Domingo vamos ouvir, com quase toda a certeza, o discurso vencedor de António José Seguro, quando nada ganhou, pois o verdadeiro grito de revolta vai ser visto na abstenção, no voto nulo e no voto branco. Para os mais incautos, vai ficar a semente ilusória de que, em 2015, Seguro no poleiro, passo a expressão, vai acabar com os sem-abrigo, vai descer os impostos, aumentar os salários, tudo isto a custo zero para o país. Mais daqui a uns meses, iremos voltar a este assunto, porque agora são as europeias.

Se perguntarmos a um vulgar cidadão se conhece a estrutura política da União Europeia, vamos receber, provavelmente, um redondo não. Confesso que grande parte da estrutura não conheço e até recordo-me de, quando a aprendi e quando me informei, senti sempre uma grande confusão em todos aqueles organismos e formas de representação. É esta a União Europeia que vivemos, um organismo complexo, uma estrutura estranha e burocrática, elitista em muitos segmentos, que não se aproxima do povo e vive num mundo superior de regulamentação.

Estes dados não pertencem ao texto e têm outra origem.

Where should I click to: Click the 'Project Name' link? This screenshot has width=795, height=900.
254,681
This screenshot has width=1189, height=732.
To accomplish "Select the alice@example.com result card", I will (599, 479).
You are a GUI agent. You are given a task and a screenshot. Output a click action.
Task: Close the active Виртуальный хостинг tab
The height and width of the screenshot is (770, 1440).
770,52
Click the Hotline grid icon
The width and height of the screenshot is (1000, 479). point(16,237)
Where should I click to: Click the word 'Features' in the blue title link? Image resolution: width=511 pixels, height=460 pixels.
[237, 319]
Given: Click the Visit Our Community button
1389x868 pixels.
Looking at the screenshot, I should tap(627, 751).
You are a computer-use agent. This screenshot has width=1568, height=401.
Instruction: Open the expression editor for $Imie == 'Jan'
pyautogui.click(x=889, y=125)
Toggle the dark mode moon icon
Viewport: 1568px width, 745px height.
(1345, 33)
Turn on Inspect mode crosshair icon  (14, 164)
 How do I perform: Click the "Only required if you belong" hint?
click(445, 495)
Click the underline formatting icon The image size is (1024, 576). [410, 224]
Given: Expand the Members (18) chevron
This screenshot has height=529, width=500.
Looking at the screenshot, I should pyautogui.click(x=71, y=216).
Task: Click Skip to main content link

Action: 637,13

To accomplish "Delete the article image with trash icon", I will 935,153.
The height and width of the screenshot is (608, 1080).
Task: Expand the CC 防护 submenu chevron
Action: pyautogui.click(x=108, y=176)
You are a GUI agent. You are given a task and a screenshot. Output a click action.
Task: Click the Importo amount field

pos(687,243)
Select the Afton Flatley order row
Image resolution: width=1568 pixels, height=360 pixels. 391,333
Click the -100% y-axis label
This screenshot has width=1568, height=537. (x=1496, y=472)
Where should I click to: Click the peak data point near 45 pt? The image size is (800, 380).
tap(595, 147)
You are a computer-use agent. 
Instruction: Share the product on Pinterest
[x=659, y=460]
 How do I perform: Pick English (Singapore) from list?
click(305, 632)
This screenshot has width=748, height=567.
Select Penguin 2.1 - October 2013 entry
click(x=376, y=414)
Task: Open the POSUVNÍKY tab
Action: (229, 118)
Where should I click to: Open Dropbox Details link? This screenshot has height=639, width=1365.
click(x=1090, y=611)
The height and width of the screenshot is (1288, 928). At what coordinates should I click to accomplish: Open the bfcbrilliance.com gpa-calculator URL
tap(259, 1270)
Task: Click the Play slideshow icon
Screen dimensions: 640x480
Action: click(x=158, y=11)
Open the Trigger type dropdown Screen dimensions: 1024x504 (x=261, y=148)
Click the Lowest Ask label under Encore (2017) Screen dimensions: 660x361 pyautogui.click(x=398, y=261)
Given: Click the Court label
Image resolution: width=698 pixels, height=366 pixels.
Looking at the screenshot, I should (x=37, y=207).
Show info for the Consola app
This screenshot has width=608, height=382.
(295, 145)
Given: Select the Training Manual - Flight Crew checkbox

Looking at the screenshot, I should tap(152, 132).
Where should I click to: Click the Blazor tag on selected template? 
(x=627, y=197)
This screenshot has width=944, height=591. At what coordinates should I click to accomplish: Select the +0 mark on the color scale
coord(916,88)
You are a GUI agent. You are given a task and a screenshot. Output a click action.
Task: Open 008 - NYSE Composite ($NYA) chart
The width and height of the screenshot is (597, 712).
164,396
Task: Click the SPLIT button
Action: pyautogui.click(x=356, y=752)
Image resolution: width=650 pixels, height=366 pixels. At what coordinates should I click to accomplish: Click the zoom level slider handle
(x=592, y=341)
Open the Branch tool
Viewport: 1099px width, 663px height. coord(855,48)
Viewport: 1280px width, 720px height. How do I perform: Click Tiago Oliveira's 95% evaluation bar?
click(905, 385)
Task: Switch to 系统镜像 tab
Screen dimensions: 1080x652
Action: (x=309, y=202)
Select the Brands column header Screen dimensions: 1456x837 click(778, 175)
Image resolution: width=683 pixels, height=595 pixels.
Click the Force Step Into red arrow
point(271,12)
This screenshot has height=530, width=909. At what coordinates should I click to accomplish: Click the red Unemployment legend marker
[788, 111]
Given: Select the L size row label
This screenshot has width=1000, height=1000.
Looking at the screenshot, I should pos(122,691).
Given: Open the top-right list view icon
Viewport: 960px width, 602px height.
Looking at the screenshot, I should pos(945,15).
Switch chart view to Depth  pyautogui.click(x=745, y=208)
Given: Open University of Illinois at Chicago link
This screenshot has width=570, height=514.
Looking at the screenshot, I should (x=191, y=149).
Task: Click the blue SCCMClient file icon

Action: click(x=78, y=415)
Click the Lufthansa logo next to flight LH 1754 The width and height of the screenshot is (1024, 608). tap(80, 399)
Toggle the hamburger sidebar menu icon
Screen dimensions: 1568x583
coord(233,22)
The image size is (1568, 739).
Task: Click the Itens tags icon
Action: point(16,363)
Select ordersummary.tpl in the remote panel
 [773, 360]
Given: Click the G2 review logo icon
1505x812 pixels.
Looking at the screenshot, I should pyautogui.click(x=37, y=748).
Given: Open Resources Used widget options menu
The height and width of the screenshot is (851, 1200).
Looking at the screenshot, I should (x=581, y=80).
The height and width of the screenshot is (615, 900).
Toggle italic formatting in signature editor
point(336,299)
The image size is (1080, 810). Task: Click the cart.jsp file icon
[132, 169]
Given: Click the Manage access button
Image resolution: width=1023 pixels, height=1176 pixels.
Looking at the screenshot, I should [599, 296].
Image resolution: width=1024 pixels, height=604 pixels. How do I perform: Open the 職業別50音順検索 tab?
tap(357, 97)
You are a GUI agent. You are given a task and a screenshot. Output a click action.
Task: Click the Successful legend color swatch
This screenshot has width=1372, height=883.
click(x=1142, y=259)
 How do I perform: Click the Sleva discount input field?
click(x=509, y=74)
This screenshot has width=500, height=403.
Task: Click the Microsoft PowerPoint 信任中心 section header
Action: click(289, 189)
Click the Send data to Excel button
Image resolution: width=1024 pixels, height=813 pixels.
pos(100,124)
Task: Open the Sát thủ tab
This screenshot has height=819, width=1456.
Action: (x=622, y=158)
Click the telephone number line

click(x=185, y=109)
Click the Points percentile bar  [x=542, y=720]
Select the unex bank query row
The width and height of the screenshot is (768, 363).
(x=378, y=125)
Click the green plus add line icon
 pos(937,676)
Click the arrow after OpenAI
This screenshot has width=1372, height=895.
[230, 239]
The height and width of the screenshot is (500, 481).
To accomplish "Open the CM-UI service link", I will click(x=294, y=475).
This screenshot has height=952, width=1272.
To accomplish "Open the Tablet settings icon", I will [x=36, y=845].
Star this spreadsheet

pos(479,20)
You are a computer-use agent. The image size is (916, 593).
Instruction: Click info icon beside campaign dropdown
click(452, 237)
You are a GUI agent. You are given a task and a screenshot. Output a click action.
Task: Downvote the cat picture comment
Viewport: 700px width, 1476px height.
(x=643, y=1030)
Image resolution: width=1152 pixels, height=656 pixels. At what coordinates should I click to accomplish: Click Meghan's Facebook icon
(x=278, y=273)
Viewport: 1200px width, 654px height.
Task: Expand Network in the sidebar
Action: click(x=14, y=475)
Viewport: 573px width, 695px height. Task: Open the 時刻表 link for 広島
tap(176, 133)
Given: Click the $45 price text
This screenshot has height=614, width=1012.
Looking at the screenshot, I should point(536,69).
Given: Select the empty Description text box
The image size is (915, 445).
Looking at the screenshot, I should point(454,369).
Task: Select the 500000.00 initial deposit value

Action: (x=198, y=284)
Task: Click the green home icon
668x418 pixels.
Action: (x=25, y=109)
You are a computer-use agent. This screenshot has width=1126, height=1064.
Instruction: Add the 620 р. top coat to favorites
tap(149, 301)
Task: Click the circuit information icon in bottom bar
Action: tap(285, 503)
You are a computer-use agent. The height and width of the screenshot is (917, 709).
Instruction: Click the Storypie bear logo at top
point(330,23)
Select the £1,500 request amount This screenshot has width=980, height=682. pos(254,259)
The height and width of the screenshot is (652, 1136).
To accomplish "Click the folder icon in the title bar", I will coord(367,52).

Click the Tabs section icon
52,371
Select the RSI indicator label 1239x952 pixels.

O problema da Europa sempre foi o mesmo, desde há milénios, uma guerra de poder por impérios, algo impossível num dos territórios do mundo mais multiculturais. A verdadeira União Europeia não pode ser económica, nem política, muito menos financeira, ou fiscal, mas sim uma união baseada no respeito mútuo e no crescimento global. Desde o início que a construção europeia falha, pois não coloca em pé de igualdade todos os países. No início dos anos 90, muitos países foram incentivados a destruir parte da sua economia, quando, na verdade, deveriam ter fomentado os seus clusters, de forma a criar uma Europa praticamente independente em todos os aspectos, incluindo o energético, o tecnológico, o ambiental, o alimentar, etc. O reflexo desta política foi uma fragilização da economia europeia, nomeadamente num plano de moeda única, o que fez com que a Europa tremesse com os abalos da Irlanda, Grécia, Portugal, Espanha e Itália e com os impasses políticos de alguns países do norte, como os casos do tempo de formação do governo alemão e belga. Um novo abalo poderá ser sentido no próximo ano, quando provavelmente houver um impasse na formação do governo português.

Não se pense com este discurso que sou contra a União Europeia, ou contra o Euro, muito pelo contrário. Sou total e absolutamente europeísta e defendo que a moeda única foi uma excelente solução de crescimento económico para o país. Contudo, enquanto não se aproximar o cidadão europeu das estruturas e dar-lhe voz, quem sabe até ao estilo de democracia directa, e enquanto as estruturas europeias não cortarem com as regalias dos deputados europeus, não exigirem trabalho concreto e forte sobre as populações europeias aos deputados e comissários, assim como a todos os organismos, aproximando-se da realidade dos seus povos, a Europa irá continuar a parecer-se como os impérios moribundos dos últimos dois milénios, a caírem na desgraça a cada cisão que, invariavelmente, desta forma, irá acontecer.